• EXCERPT PROVIDED

****

TET proteins bind various SR proteins and other known splicing factors. For example, the carboxy-terminus of TLS was shown to interact with SR proteins TASR (TLS-associated SR protein; also known as SRp38) and SC35 (Yang et al., 1998, 2000b; Lerga et al., 2001; Shin and Manley, 2002). In addition, TLS associates with SRp75 and SRm160 and with hnRNPs A1 and C1/C2 and PTB (Lerga et al., 2001; Meissner et al., 2003). The carboxy-termini of TLS and EWS were found to interact with YB-1, a splicing activator that may also have a role in mRNA packaging (Chansky et al., 2001).
Interactions between TET proteins and known splicing factors can affect patterns of alternative splicing. Transient transfection of TLS and reporter constructs in HeLa cells showed that TLS overexpression increased production of the 13S and 12S isoforms from an adenovirus E1A pre-mRNA, reflecting preferential use of downstream alternative 5′ splice sites (Yang et al., 1998). However, in an erythroleukemic cell line that lacks the transcription/splicing factor Spi-1, transient expression of TLS and the E1A reporter construct increased the use of the upstream 5′ splice site and thus production of the 9S isoform (Hallier et al., 1998). The differing results observed with TLS may reflect the presence or absence of Spi-1, which can also affect E1A splicing in these assays, and which binds directly to TLS (Hallier et al., 1998). These contrasting results highlight the difficulties in analyzing effects on splicing solely by transient overexpression assays. It will be important in the future to confirm and extend these results using other methods, such as RNAi-mediated knockdowns and in vitro splicing assays, to determine how TET proteins affect alternative splicing and to clarify what interactions are important in different cell types or conditions.
Transcription and splicing are likely to be connected by proteins with roles in both processes. Proteins and their various mechanisms of coordinating transcription and splicing are being characterized, and some may be gene-specific. It is possible that TET proteins connect transcription and splicing, since the amino terminus mediates interactions with RNAP II and the carboxy-terminus binds to splicing factors. TET proteins may recruit splicing factors to the RNAP II CTD, which co-ordinates pre-mRNA processing events (for review, see Hirose and Manley, 2000; Bentley, 2005; de Almeida and Carmo-Fonseca, 2008). As mentioned above, TLS was found as a component of in vitro transcription and splicing complexes (Kameoka et al., 2004), further suggesting that TLS may bridge these processes. Confirmation that TLS links transcription to splicing and elucidation of the mechanism by which this occurs would add to existing knowledge about the regulation of gene expression and may suggest how this protein family functions in disease. Furthermore, it is possible that each TET protein recruits different splicing factors to separate types of genes; such specificity could be achieved through TET proteins associating with distinct populations of TFIID.

****

• RAW DATA
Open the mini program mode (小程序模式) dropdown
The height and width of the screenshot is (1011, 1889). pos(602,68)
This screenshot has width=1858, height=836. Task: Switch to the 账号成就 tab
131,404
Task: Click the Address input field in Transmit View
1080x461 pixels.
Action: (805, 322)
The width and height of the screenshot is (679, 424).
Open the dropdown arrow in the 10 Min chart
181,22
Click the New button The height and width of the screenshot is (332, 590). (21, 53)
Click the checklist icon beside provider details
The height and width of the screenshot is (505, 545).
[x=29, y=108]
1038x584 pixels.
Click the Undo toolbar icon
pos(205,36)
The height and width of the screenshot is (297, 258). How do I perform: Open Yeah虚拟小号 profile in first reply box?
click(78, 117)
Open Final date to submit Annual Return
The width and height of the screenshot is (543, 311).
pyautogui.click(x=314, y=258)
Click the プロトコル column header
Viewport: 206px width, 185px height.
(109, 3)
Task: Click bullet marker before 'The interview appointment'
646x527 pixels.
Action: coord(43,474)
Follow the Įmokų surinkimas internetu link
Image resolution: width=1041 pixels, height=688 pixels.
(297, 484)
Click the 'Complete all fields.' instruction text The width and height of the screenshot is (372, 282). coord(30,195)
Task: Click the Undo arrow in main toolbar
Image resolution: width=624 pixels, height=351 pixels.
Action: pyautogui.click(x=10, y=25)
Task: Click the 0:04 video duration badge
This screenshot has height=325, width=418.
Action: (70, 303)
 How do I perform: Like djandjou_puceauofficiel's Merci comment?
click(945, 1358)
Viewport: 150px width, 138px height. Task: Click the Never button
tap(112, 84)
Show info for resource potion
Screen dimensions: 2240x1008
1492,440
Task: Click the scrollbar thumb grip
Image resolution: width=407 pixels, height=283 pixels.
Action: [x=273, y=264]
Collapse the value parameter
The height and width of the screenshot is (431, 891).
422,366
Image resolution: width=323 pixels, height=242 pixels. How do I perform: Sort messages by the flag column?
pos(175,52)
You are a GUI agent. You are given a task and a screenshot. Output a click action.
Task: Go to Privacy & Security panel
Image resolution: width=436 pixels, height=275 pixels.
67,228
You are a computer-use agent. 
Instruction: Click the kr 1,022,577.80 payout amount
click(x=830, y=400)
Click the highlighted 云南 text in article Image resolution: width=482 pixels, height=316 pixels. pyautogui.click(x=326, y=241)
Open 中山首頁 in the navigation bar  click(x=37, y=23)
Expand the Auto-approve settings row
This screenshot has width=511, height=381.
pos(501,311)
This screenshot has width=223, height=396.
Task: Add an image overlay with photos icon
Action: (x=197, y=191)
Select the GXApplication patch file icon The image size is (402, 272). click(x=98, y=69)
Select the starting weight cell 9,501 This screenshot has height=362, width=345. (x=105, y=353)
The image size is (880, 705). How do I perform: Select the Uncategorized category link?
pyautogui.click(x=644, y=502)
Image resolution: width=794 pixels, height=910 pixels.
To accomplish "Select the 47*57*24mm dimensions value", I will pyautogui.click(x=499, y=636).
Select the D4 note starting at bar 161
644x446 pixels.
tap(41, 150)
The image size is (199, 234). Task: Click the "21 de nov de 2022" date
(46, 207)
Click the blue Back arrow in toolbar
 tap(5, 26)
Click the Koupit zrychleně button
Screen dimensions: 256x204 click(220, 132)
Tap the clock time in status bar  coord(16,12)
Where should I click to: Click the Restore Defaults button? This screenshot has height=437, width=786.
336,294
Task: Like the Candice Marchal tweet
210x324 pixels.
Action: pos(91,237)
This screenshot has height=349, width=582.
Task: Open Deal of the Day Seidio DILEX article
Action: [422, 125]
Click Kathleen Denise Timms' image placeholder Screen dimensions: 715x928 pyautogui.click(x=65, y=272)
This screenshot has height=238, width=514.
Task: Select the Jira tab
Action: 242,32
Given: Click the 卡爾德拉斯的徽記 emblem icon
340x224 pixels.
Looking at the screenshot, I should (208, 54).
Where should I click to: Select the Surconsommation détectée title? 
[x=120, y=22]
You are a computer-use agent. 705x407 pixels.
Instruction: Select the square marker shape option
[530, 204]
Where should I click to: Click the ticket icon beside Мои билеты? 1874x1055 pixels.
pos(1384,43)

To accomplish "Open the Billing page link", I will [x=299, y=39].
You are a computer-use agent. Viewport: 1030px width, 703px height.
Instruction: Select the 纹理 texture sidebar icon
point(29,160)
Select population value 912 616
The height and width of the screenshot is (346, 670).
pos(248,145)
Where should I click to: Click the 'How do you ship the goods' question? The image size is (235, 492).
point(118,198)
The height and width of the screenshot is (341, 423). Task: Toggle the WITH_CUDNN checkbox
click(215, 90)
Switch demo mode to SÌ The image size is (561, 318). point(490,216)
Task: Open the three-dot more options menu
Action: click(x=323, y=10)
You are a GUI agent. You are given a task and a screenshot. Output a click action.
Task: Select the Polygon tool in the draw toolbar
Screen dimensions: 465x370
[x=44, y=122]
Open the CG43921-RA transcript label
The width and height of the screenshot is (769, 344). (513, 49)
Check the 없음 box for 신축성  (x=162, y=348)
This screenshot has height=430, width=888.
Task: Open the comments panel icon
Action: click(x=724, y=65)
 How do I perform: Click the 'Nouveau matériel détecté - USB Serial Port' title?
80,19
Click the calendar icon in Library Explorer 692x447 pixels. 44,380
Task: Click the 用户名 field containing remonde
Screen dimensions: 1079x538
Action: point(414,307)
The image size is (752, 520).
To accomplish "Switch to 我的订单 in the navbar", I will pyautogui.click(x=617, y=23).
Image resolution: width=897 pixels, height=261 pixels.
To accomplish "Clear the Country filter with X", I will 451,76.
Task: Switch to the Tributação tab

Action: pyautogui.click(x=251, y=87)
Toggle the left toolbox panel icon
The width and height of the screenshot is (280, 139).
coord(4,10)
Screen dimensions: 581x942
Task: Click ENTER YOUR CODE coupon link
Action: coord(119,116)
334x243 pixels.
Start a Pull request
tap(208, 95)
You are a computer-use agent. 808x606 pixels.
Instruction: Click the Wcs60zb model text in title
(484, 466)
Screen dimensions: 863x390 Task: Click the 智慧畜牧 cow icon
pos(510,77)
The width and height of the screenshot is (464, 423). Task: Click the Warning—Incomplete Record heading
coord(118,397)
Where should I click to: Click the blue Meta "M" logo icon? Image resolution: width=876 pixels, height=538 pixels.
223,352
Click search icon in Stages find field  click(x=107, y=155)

****

• QUESTIONS TO ANSWER
1. Using the passage on TET proteins and splicing, decide whether each statement agrees with it. Answer yes or no for each, and quote the words that decide it.
(a) In HeLa cells, TLS overexpression increased production of the 9S isoform from the E1A pre-mRNA.
(b) The carboxy-termini of TLS and EWS were found to interact with YB-1.
(c) The amino terminus of TET proteins binds to splicing factors.
2. Write the next part of the passage on TET proteins and splicing, starting after its final sentence.

• ANSWERS TO THE EXERCISES
1.
(a) No: "TLS overexpression increased production of the 13S and 12S isoforms from an adenovirus E1A pre-mRNA"
(b) Yes: "The carboxy-termini of TLS and EWS were found to interact with YB-1"
(c) No: "the amino terminus mediates interactions with RNAP II and the carboxy-terminus binds to splicing factors"

2.
In addition to the type of promoter and recruitment of specific splicing factors, transcription elongation rate may also affect alternative splicing (Kornblihtt et al., 2004) and splicing may affect mRNA transcription (Manley, 2002). Tat-SF1, a protein distantly related to the TET proteins, stimulates the Tat protein of HIV-1 and acts as a general transcription elongation factor (Zhou and Sharp, 1996; Li and Green, 1998). Tat-SF1 contains two tandem RRMs with homology to EWS and TLS and a highly acidic carboxy-terminus (Zhou and Sharp, 1996). Tat-SF1 recruits the CTD kinase P-TEFb to Tat bound to TAR RNA to stimulate transcription, and U snRNPs to elongating RNAP II to enhance splicing (Fong and Zhou, 2001).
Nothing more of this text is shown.